The Right Resources for Critical Infrastructure
As one of our first steps, we must build the underlying architecture to conduct cyber risk analysis for critical infrastructure. Critical infrastructure is supported by a dependent web of hardware, software, services and other connected components.
Take the example of supply water, which CISA’s National Risk Management Center (NRMC) has designated a National Critical Function. Water supply and treatment interact with utilities; assets such as reservoirs; and internet-connected technology. These systems connect and depend on one another to operate.
However, there is no engine that captures all these data layers in one dynamic analytic tool. Working with sector-specific agencies such as the Environmental Protection Agency, the NRMC is building a National Critical Functions risk architecture to be that engine.
This is a complex and challenging endeavor. In time, however, this system of systems will enable us to consistently harness data and insight to answer key cyber risk management questions based on an understanding of potential impact.
Supporting efforts to better grasp the impact of cyber risk across the critical infrastructure community will involve developing usable metrics to quantify cyber risk in terms of functional loss.
The goal is to more precisely understand the relationship between threat, vulnerability and consequence on critical functions, and to bring that thinking into cost-benefit analysis for mitigating risks.
The emergence of security ratings has increased the use of cyber risk quantification to calculate and measure cyber risk exposure. These security ratings provide a starting point for companies’ cybersecurity capabilities and help elevate cyber risk to the level of board decision-making.
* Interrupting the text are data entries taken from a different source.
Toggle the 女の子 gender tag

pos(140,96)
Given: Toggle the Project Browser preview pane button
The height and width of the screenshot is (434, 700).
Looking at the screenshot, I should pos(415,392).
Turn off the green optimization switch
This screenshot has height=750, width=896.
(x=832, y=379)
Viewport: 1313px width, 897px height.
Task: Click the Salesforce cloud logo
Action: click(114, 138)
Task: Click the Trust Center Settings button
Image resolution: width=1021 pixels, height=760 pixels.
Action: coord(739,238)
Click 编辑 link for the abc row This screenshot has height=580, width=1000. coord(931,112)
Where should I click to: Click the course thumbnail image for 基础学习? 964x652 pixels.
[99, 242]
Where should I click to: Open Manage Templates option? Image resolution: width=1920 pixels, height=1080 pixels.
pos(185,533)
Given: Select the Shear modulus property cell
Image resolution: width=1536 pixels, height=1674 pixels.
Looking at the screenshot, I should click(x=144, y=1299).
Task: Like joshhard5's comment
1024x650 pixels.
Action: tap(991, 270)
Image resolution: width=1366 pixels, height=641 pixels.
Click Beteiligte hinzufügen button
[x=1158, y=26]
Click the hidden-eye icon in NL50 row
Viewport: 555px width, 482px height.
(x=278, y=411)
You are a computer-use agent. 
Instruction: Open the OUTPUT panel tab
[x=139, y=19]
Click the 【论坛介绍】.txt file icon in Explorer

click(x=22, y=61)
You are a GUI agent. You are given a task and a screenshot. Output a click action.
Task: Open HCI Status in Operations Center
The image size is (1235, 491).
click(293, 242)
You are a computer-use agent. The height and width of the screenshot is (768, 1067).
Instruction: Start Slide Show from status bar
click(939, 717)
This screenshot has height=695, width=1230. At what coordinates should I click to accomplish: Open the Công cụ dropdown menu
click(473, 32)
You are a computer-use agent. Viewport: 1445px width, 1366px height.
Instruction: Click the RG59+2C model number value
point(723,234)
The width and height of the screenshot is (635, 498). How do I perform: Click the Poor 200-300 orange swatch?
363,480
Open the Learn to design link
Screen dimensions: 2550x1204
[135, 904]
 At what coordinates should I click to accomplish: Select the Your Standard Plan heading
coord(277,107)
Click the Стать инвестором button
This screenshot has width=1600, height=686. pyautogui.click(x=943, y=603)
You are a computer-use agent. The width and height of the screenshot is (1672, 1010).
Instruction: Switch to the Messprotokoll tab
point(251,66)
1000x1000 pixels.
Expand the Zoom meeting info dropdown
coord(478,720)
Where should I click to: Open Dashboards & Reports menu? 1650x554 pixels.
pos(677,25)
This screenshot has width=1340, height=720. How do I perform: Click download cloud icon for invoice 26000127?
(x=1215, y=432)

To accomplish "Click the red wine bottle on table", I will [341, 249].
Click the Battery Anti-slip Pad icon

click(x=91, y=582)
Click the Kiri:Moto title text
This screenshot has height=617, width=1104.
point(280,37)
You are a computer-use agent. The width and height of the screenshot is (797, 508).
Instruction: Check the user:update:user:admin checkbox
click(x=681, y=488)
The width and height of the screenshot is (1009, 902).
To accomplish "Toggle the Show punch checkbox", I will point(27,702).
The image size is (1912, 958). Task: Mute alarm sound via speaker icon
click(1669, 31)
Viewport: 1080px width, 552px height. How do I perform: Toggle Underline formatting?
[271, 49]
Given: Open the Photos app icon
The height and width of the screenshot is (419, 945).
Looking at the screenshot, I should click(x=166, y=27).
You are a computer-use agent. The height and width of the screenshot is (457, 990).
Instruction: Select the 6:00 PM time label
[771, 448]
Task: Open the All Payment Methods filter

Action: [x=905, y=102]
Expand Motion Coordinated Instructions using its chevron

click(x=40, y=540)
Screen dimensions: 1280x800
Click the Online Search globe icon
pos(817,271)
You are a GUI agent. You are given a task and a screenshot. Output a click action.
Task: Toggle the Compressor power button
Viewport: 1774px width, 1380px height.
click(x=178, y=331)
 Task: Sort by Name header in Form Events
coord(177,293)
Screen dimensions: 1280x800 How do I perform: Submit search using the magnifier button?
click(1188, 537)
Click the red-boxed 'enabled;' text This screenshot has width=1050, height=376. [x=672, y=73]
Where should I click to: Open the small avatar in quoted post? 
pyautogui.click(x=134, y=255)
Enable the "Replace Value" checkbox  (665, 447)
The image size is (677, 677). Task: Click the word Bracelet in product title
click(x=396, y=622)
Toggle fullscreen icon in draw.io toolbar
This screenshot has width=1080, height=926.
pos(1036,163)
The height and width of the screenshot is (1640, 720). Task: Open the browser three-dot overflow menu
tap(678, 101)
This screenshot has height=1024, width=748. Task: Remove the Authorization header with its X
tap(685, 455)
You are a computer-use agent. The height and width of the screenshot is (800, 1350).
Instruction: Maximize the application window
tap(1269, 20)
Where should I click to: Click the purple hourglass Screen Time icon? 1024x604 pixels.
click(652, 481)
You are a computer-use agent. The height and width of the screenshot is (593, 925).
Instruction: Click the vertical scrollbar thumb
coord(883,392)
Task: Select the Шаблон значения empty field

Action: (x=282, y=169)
Our goal is to build off existing efforts, bring these partners into the fold and welcome others who are eager to add value to these important discussions to help attach cyber metrics into the national security decision-making space.
Mitigating Cyber Risk Through the Right Metrics
Also central to our venture to reduce systemic cyber risk is finding concentrated sources of risk that, if mitigated, provide heightened risk management bang for the buck.
One example is software risk. We’ve seen how a nonsecure software supply chain and increasing reliance on open-source libraries can expose us to the risk of a digital pandemic of sorts. The ubiquity of coding flaws across connected systems can create an opportunity to affect National Critical Functions.
This risk is no longer hypothetical.
Over the past two years, we’ve worked through a public-private Information and Communications Technology (ICT) Supply Chain Risk Management Task Force to identify supply chain threats, including those derived from software, and to develop guidance and tools to help ICT companies and their customers, including the federal government, reduce risk from software supply chains.
Our mission demands that we better understand and address systemic cyber risk. The steady drumbeat of the importance of cyber essentials must be complemented with a more advanced understanding of how cyber risk manifests itself in an interconnected world.